Counsel Inquiry: Finally, then, the subject of therapeutics and the steps taken to enable their use including of prophylactics and new drugs amongst disabled people. What were your concerns, please, about that?

Mr Kamran Mallick: So I think looking at it, the priority was solely based on the vaccine programme. A huge amount of investment went into that and not looking at other therapeutics, and particularly when we’ve got in our nation 1.2 million immunocompromised individuals who – for whom the vaccine was not a possibility, and they were not able to take that, but that when there was evidence of other therapeutics available that were available in other countries and were showing good rates of success that we didn’t have access to those. And I think our question was, really, is why was – why were they not prioritised? Was it because there was other evidence that the government had access to about them not being effective or was it purely a financial decision?

Counsel Inquiry: Would it be right to characterise the DPO’s view on the cancellation of the Evusheld contract as one of particular disappointment for you?

Mr Kamran Mallick: Yes, again, because of the success rates that it was showing in other places, absolutely. And what it’s – the impact is that those individuals who can’t have the vaccine have to continue shielding. They, while the rest of the country got out and went back to a level of normality, those individuals’ lives couldn’t change. They had to continue to isolate but without any of the support systems that may have been available to them during the height of the pandemic.

Ms Stephenson: Mr Mallick, thank you very much. Those are all my questions for you.

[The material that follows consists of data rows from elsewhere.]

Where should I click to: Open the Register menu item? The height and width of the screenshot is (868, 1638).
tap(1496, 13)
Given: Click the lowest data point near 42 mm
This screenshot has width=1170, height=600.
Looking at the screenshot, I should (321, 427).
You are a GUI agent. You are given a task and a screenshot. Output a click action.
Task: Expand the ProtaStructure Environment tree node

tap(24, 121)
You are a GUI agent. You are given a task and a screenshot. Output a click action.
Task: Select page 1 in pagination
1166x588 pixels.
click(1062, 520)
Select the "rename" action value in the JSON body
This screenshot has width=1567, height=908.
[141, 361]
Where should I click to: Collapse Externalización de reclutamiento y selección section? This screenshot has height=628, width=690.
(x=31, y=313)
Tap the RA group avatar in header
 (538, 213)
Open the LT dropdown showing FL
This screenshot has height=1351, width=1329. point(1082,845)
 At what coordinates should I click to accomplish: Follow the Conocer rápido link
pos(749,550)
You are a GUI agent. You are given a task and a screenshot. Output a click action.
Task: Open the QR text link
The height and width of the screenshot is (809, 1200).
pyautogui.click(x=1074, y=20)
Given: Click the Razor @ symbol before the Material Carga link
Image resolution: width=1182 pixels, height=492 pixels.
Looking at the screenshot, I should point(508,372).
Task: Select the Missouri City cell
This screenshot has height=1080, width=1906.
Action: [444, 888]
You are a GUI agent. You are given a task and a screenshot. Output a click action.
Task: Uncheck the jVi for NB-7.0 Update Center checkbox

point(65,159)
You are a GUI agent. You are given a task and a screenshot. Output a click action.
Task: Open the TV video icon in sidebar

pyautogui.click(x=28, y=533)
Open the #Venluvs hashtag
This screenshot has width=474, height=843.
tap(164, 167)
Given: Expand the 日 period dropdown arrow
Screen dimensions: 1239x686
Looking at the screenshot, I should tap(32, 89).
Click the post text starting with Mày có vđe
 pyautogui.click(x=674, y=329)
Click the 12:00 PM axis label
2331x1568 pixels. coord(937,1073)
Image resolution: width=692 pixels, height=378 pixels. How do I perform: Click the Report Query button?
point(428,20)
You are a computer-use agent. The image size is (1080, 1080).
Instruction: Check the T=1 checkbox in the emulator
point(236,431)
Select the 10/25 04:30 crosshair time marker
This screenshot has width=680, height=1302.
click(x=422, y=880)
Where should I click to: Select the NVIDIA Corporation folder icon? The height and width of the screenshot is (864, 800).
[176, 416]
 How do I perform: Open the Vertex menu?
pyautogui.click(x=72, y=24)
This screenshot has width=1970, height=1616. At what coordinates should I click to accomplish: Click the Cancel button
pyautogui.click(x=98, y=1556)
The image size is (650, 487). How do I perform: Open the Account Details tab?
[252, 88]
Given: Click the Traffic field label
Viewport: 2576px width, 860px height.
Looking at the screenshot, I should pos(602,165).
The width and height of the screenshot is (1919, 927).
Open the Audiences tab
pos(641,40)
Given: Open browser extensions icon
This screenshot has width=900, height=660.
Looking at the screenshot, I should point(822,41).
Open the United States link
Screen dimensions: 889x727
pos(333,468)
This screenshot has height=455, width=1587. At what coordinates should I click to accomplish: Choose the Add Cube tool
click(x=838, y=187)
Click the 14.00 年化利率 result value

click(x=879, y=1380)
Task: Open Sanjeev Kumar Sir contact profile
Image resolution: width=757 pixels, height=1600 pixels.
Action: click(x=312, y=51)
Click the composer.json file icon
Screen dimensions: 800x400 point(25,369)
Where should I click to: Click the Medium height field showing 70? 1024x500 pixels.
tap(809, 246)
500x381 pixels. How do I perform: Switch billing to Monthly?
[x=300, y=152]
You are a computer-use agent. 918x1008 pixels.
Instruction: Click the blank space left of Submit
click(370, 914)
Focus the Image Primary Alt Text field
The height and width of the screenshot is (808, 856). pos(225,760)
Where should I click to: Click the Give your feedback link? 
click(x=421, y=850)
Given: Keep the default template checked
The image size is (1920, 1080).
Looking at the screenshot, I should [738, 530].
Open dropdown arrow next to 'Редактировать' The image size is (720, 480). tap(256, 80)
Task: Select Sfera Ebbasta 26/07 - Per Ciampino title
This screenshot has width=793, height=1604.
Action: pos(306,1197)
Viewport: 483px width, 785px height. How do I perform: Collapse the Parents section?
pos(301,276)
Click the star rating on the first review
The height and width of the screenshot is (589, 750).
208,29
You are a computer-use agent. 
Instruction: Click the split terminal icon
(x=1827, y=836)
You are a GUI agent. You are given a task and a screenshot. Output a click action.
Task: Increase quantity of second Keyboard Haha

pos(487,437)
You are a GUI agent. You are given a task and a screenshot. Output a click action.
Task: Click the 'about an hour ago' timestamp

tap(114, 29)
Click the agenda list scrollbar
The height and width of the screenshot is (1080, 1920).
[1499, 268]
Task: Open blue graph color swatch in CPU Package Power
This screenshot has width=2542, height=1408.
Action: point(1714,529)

My Lady, do you have any questions?

Lady Hallett: Thank you very much, Mr Mallick. I find it astonishing that the government can ignore an advocate as eloquent as you. I think I might have described your advocacy as eloquent last time you helped me. You’ve now helped me twice and I’ve got a feeling you’re going to be helping me in the future, so thank you very much indeed. You’ve made some very important points and I’m really grateful to you.

The Witness: Thank you.

(The witness withdrew)

Lady Hallett: Right, we shall finish now and start again at 10.00 tomorrow.